**Selected excerpt:**
□ □ □ □ □

When I was a young mama trying to lose my pregnancy pounds, I enrolled in a Christian aerobics class at a church across town. Do you gals remember Christian aerobics? I’m really dating myself, huh. But the six years I participated in that aerobics class were some of the most pivotal in my life as far as fitness. Not only did I workout with that group of gals pretty religiously three times a week, making exercise a lifelong habit, but I learned some fitness basics from our leader Cindy that have served me well over the years. One of the most important things Cindy taught us was how to stretch out after exercising, safely and effectively. I thought I’d share with you today the stretching routine and guidelines that I have used now for over 25 years.

How to Stretch Out After Exercising

Now keep in mind that while Cindy was an extremely knowledgeable and skilled physical trainer, I am not. So I’m not offering you expertise as much as experience. I’m just passing on what I’ve learned and what has kept me safe and without injury for about 25 years.

Stretching out helps prevent injury and also reduces soreness. Properly stretching out after exercising will also help increase flexibility, which we often begin to lose with age. Flexibility and range of motion, another benefit of stretching, are important because they make us more agile and less prone to injuries from falling, over-extending our limbs, lifting heavy objects and doing everyday tasks. Finally, stretching is a great stress reliever and a soothing finish for our exercise sessions.

Basic Guidelines for Stretching Out After Exercising

Let’s talk about the basics of stretching before I get into the routine I use. These are important, so don’t skip over them.

  • If you want to stretch out prior to exercising, use dynamic stretches as opposed to static stretches. Dynamic stretching can be as basic as moving slowly into your exercise, whether it be walking ten minutes before a run or weight training routine or moving side to side and marching in place before a zumba workout. (I’m sharing my static stretches for post exercise today.)
  • Only do static stretches like I’m sharing here, when your muscles are warm, preferably after exercising at least 30 minutes.
  • After exercising, keep moving. Don’t sit down. Get some water and slowly cool down a little by walking around or moving in place.
  • Ease into each stretch, pushing yourself beyond your comfort level gently. But don’t force the stretch.
  • Tension is good; pain is not. If the stretch hurts, you have gone too far.
  • Hold each stretch for at least 16-20 seconds. This is very important. Do not rush through your stretches or they lose their benefit.
  • Breathe. Do not hold your breath as you stretch. Not only does breathing keep you from passing out (that’s important!), but it keeps oxygen flowing through your weary muscles.

□ □ □ □ □

**Supplied data:**

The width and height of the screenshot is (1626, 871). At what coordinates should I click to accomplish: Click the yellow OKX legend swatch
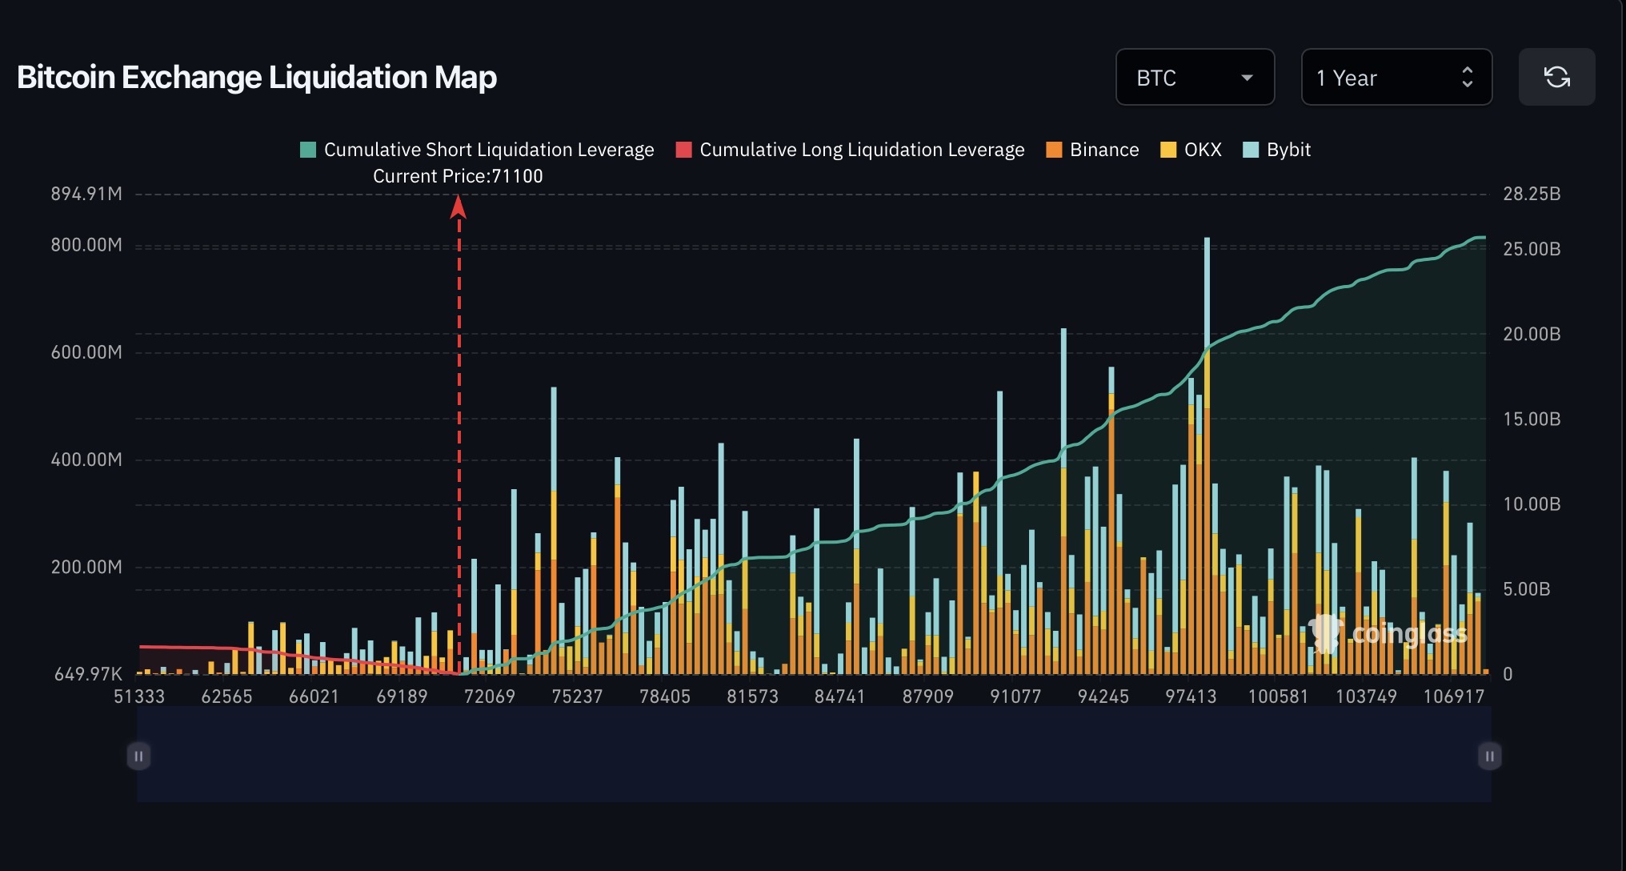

□ □ □ □ □

**Work to complete:**
a - From the piece on stretching after exercise, list the sources of injury that flexibility and range of motion make us less prone to.
b - Please answer these questions about the piece on stretching after exercise:
(i) How many times a week did the writer work out with the aerobics group?
(ii) For how long should each stretch be held at minimum?
(iii) Preferably after how many minutes of exercise should static stretches be done?
c - Carry on the piece on stretching after exercise, starting after its last sentence.

**Per-task answers:**
a -
- Falling
- Over-extending our limbs
- Lifting heavy objects
- Doing everyday tasks

b -
(i) Three times a week.
(ii) At least 16-20 seconds.
(iii) At least 30 minutes.

c -
A Simple Routines for Stretching Out After Exercising

The following routine is by no means an exhaustive list of stretches. It’s simply the routine that has worked for me after most cardio workouts. It doesn’t include stretches for some parts of the body, such as the neck, wrists or abdominal muscles. Honestly, you could stretch up to 30 minutes and still have parts of your body to stretch out. But this routine does hit most of the major muscles and joints you use in walking, running or lifting.

Let’s go!

Stretching Out After Exercising – the legs

How to Stretch Out After Exercising
1. Hold onto something if needed, but extend your left foot in front of your right foot about 12 inches. Resting your foot on your heel and pointing your toes upward, bend forward, reaching your left hand toward your left toe. Stretch the back of your left leg, feeling the stretch in your hamstring, behind your knee and your calf. Do not extend your right knee past your right toes. Hold the stretch 16-20 seconds.
How to Stretch Out After Exercising
2. Now lengthen your toes of your left foot to the ground and sit back slightly, maintaining the bent knee position of your right leg. Hold for 16-20 seconds.
How to Stretch Out After Exercising
3. Now shift your left leg to where it is behind you. Place your left foot behind you a comfortable distance, holding onto something as needed, and lean into your right foot, with your right knee bent (but not past your toes). Your still stretching your left leg, and you should feel the stretch in the back of the leg from heel up, but mainly behind your knee. Hold for 16-20 seconds.
How to Stretch Out After Exercising
4. Now shift ever so slightly into the next stretch by “dropping” your knee and lifting your left heel off the ground naturally. Don’t move your feet. You should feel this stretch mostly in your left calf and the back of the heel. Hold the stretch for 16-20 seconds.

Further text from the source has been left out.